Pues yo una vez fui al tanatorio a dar un pésame debido al cargo que tenía en ese momento. Debidamente vestido, y con la compostura que exige la alta responsabilidad de representar a un colectivo. Hasta ahí todo correcto. Como no conocía ni al finado ni a su desconsolada señora, decidí actuar con naturalidad y desparpajo, me acerqué a la viuda, que estaba sentada en un sofá con un gesto de desconsuelo que me pareció tan convincente que lo puntúe con un nueve y medio en la Escala Tanatorial de Richter, y le di dos besos poniendo mi mejor cara de «no semos na». Pero sin decir nada. Dejando que la energía fluyera y lo dijera todo por mí, igual que el viento y el trueno hablan en nombre de la tormenta.

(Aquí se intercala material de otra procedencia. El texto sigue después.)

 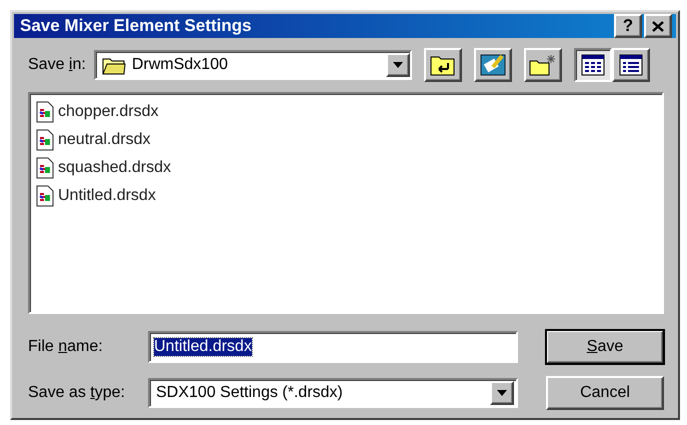 What do you see at coordinates (136, 26) in the screenshot?
I see `window-title: Save Mixer Element Settings` at bounding box center [136, 26].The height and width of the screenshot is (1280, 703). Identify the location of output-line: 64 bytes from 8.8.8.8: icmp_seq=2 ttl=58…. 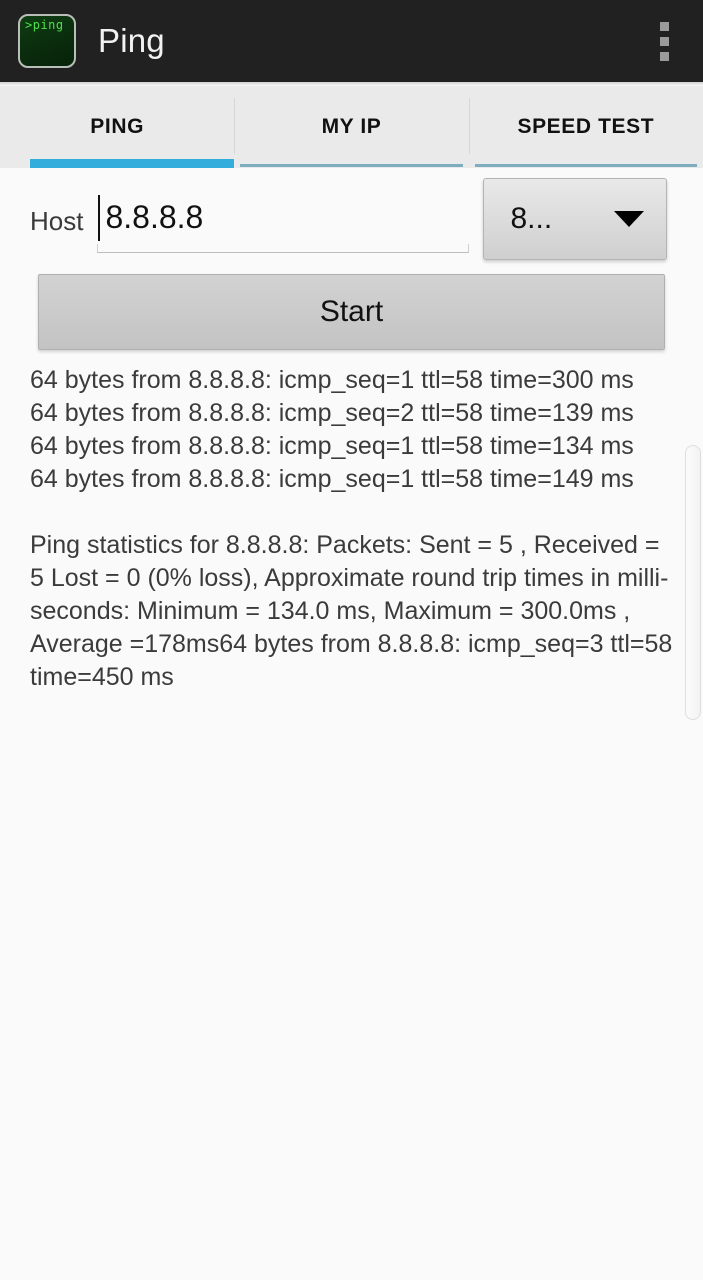
(332, 413).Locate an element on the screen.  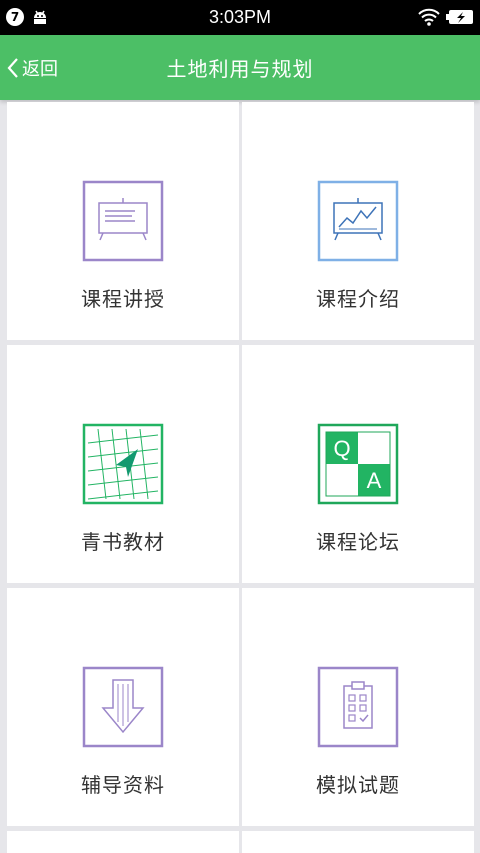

Total, que resulta que no era la desconsolada viuda. Era una señora random que estaba allí sentada descansando sin meterse con nadie. Por eso los diputades tienen un asistente que evita que defequen o hagan parrilladas en el escaño.

Y así, amiguis, es como se queda como la Chata Pumarín cuando se puso en marcha el camión tras el que estaba en plena maniobra de orinación.

Menos mal que estaba alguien que conocía y muy elegantemente me indicó quién era la viuda titular. Tras presentarle mis respetos pensé en ir dando dos besos a todas las viudas de la sala para hacer como que uno es de natural cariñoso. Pero me fui, una vez más, con la seguridad de haber quedado como Cagancho en Almagro y la satisfacción del deber cumplido.

Y ese es uno de los secretos de mi éxito en la vida. Por suerte todo terminó sin que tuviera que intervenir la autoridad competente.